0

I use Segmentation Models library for multi-class (in my case 4 class) semantic segmentation. The model (UNet with 'resnet34' backbone) is trained with 3000 RGB (224x224x3) images. The accuracy is around 92.80%.

1) Why model.predict() function requires (1,224,224,3) shaped array as input ? I didn't find the answer even in the Keras documentation. Actually, below code is working, I have no problem with it but I want to understand the reason.

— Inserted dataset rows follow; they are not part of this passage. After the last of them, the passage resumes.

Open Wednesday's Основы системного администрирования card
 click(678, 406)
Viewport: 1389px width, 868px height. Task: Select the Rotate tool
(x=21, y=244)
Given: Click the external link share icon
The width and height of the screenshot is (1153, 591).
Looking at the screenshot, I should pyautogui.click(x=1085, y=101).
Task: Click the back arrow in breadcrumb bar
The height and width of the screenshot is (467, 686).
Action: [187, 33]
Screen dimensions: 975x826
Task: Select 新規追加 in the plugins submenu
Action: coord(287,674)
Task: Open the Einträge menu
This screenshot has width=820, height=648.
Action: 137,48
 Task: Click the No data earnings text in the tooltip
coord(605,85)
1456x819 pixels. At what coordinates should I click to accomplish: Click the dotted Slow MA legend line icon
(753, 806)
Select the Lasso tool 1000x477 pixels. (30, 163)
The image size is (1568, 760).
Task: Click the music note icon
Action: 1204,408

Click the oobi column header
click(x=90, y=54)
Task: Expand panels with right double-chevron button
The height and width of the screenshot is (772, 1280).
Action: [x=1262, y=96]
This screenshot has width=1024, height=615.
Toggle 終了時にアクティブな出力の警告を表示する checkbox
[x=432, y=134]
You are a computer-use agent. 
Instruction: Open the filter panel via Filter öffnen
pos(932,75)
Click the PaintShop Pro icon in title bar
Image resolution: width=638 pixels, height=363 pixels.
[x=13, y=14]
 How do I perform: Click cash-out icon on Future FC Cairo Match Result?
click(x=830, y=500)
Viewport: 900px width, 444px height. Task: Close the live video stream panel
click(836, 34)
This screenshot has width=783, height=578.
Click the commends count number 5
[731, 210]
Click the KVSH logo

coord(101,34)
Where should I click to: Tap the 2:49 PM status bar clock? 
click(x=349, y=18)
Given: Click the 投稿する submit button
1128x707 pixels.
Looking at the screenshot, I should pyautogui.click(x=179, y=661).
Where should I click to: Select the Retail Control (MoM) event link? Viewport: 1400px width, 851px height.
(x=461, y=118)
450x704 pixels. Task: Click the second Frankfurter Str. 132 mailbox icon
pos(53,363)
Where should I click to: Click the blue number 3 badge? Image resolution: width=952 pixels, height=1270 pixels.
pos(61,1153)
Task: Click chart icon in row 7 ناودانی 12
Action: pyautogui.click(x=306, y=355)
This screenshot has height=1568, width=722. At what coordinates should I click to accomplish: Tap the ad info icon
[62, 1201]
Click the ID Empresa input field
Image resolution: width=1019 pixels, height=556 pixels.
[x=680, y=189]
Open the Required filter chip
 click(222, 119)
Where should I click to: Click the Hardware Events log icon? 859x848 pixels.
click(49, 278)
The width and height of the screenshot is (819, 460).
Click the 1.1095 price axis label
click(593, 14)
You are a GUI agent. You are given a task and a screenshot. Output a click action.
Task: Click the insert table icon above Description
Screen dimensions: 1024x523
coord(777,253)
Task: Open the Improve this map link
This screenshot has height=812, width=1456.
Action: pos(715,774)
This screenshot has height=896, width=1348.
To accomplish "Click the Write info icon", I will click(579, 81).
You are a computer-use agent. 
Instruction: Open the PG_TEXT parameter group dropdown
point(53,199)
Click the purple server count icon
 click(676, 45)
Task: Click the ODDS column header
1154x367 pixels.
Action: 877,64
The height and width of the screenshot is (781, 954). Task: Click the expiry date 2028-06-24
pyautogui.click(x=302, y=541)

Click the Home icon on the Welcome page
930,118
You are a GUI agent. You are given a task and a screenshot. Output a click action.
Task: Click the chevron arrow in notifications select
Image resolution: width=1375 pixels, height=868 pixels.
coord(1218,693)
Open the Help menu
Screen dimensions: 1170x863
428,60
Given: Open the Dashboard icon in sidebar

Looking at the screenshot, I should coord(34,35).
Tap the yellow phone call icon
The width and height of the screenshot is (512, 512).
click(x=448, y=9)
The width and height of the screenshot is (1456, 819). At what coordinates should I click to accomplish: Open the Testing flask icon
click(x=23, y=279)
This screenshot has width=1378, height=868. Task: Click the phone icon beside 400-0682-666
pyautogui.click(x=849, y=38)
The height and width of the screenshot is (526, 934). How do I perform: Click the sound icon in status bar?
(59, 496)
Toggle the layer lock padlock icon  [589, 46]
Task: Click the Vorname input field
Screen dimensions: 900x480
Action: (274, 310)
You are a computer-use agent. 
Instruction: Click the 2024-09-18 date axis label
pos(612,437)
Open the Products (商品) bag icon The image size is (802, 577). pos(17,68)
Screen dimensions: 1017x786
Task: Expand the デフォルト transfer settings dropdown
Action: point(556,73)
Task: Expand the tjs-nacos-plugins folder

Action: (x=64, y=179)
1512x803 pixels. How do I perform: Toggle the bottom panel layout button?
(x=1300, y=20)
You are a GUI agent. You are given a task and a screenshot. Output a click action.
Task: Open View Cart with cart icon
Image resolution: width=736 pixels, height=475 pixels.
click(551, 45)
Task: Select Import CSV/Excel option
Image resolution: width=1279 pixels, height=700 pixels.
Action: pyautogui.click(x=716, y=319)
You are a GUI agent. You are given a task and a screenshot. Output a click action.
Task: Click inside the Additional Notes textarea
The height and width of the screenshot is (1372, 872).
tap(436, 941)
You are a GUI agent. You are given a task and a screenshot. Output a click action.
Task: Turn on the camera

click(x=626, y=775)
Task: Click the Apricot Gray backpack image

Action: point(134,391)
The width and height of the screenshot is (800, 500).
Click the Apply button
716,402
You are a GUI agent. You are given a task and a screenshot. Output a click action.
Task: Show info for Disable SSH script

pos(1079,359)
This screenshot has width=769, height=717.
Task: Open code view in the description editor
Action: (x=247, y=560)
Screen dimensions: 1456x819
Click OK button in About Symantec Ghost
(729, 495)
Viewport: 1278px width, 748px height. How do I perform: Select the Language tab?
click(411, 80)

predictions = model.predict( test_image.reshape(-1,224,224,3) );

2) predictions is a (1,224,224,3) shaped numpy array. Its data type is float32 and contains some floating numbers. What is the meaning of the numbers inside this array? How can I visualize them? I mean, I assumed that the result array will contain one of 4 class label (from 0 to 3) for every pixel, and then I will apply the color map for each class. In other words, the result should have been a prediction map, but I didn't get it. To understand better what I mean about prediction map, please visit the Jeremy Jordan's blog about semantic segmentation.

result = predictions[0]
plt.imshow(result)  # import matplotlib.pyplot as plt

3) What I finally want to do is like Github: mrgloom - Semantic Segmentation Categorical Crossentropy Example did in visualy_inspect_result function.

saki
  • 117
  • 3
  • 8

1 Answers1

1

1) Image input shape in your deep neural network architecture is (224,224,3), so width=height=224 and 3 color channels. And you need an additionnal dimension in case you want to give more than one image at a time to your model. So (1,224,224,3) or (something, 224,224,3).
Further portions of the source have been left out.